I am attempting to add encryption to the secure DFU process with SDK 15.2. I am following the process described in this post, however am running into an issue related to the firmware type.
I have made all of the changes to nrfutil as described in the original post, including regenerating the proto messages for both the python files (dfu_cc_pb.py) and the .c/.h files (dfu-cc.pb.c and dfu-cc.pb.h). I am able to generate an unencrypted package, unzip it, encrypt the app.bin file, and rezip the package for use in the dfu. After doing that, I can run
nrfutil pkg display tmp/app_firmware-encrypted.zip
and receive the following output, suggesting that the package has been created and the new nonce value has been included:
DFU Package: <tmp/app_firmware-encrypted.zip>:
|
|- Image count: 1
|
|- Image #0:
|- Type: application
|- Image file: app.bin
|- Init packet file: app.dat
|
|- op_code: INIT
|- signature_type: ECDSA_P256_SHA256
|- signature (little-endian): 991c0df5b6e175fbbd416491104d409f6148935d70af9cb3af8d1b8965e5f62e2d6e727d26e34454522530f2f4ae9aaff2a95f2c5b74d1b554d4609d892d49b2
|
|- fw_version: 0x00000001 (1)
|- hw_version 0x00000034 (52)
|- sd_req: 0xAE
|- type: APPLICATION
|- sd_size: 0
|- bl_size: 0
|- app_size: 440540
|
|- hash_type: SHA256
|- hash (little-endian): 5932e4b93f5abcee9b5fc7701727067e7e598b3478063e6e235895df9e34711f
|
|- is_debug: False
|- nonce (little-endian): 0df22086afa07264c4bb3c03
As you can see, this output suggests that the init packet knows I am attempting to do a DFU of "type: APPLICATION".

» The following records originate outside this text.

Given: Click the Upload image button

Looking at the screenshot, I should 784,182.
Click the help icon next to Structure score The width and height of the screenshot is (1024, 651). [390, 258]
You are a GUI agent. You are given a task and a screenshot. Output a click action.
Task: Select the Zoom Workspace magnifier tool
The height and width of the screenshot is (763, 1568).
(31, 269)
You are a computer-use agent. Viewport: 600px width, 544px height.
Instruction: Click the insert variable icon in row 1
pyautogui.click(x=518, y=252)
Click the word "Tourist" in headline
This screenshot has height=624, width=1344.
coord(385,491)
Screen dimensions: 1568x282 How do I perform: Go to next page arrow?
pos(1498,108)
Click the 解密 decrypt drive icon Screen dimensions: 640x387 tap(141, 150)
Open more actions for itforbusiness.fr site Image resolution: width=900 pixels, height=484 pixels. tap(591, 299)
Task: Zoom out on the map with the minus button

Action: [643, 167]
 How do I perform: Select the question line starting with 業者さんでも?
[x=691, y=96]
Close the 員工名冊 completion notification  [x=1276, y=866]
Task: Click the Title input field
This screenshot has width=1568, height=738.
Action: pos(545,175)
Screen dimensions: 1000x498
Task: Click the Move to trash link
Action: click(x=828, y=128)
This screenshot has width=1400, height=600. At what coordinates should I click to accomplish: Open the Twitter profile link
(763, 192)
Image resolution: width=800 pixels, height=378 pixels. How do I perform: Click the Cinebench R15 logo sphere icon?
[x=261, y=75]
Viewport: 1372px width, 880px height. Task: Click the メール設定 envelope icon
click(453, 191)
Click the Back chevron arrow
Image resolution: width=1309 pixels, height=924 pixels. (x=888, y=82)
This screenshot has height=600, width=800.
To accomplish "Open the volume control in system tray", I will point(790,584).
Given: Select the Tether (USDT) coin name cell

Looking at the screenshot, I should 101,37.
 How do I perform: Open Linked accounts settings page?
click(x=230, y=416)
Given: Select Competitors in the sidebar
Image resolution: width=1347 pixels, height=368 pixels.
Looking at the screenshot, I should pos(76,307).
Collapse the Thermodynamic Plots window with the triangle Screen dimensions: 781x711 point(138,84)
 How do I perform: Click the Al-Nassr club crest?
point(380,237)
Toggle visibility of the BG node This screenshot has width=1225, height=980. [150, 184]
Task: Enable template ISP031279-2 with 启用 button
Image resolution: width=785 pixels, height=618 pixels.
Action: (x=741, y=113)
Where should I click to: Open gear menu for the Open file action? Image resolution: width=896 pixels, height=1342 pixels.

However when I try to actually preform the DFU with my new bootloader, I am running into an error in the function nrf_dfu_ver_validation_check(). When the function checks fw_type_ok(p_init), it is giving me an error. I've edited error logging to see what type I am getting back (see below), and somehow the init pointer has registered a type of 62, when it should in fact be 0 (corresponding to the dfu_fw_type_t enum, from dfu-cc.pb.h, also displayed below)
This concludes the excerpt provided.